>>>>>

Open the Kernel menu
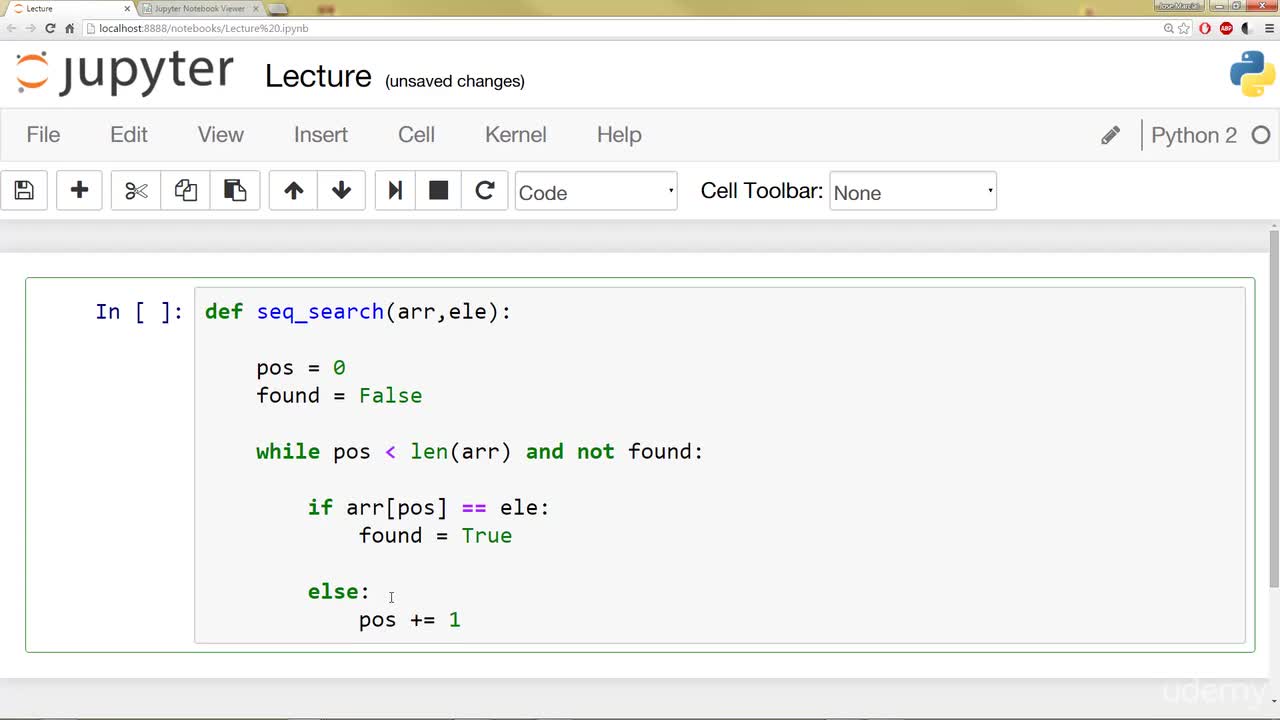The image size is (1280, 720). pos(516,135)
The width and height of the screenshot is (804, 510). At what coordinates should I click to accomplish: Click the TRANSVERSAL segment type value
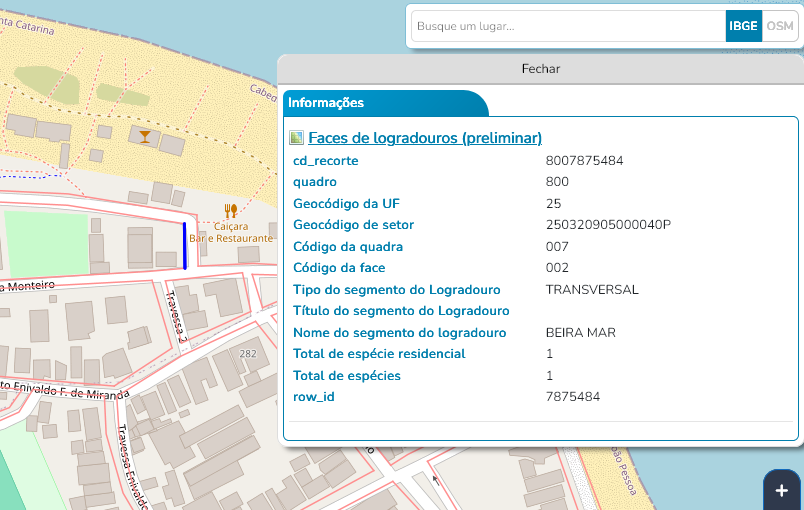pyautogui.click(x=592, y=290)
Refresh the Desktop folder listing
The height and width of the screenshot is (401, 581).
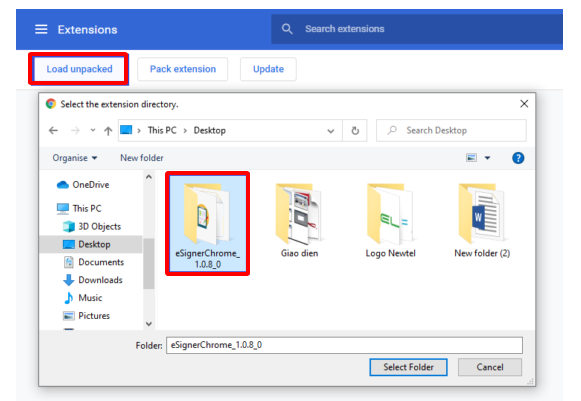355,131
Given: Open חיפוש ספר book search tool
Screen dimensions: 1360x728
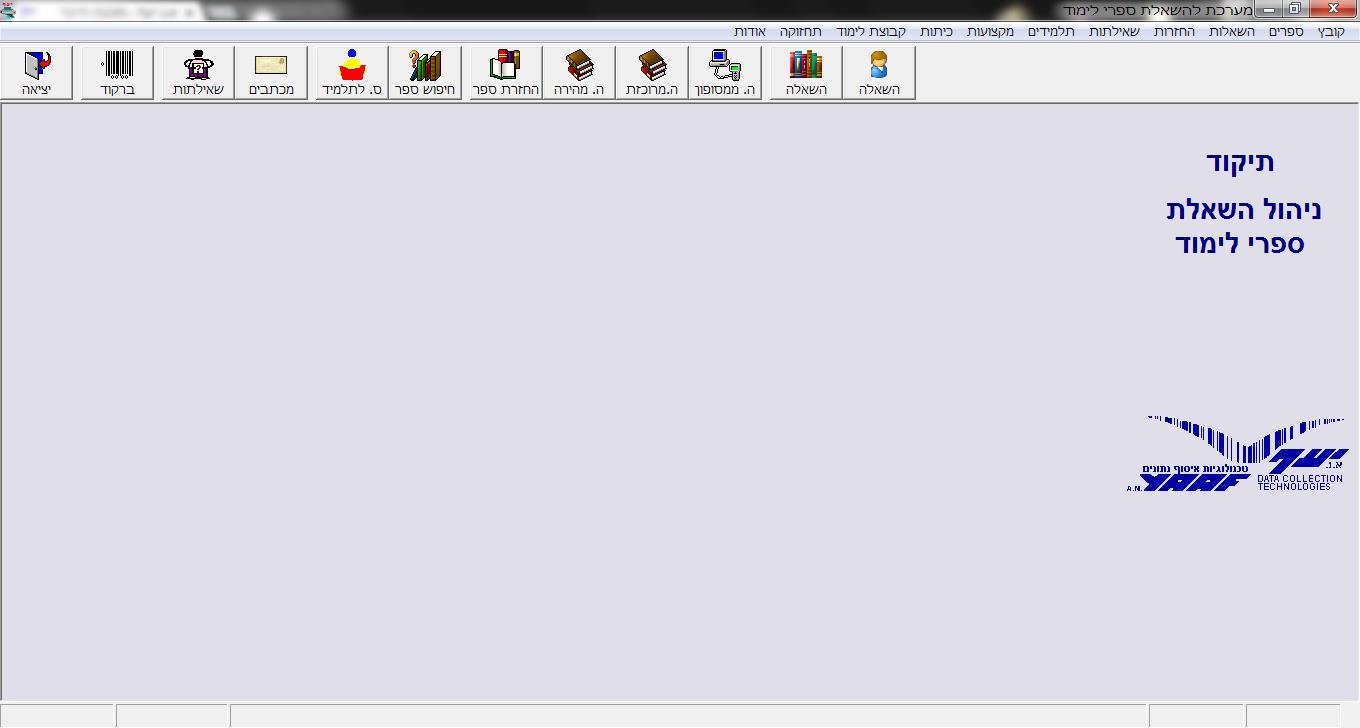Looking at the screenshot, I should (x=425, y=73).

<<<<<

> Exercise details
Transcribe the opening line of the listing above, please, and every line after it through the line with "Given: Open חיפוש ספר book search tool", word for word, without pictures.

> Exercise response
Open the Kernel menu
The image size is (1280, 720). pos(516,135)
The width and height of the screenshot is (804, 510). At what coordinates should I click to accomplish: Click the TRANSVERSAL segment type value
pyautogui.click(x=592, y=290)
Refresh the Desktop folder listing
The height and width of the screenshot is (401, 581).
355,131
Given: Open חיפוש ספר book search tool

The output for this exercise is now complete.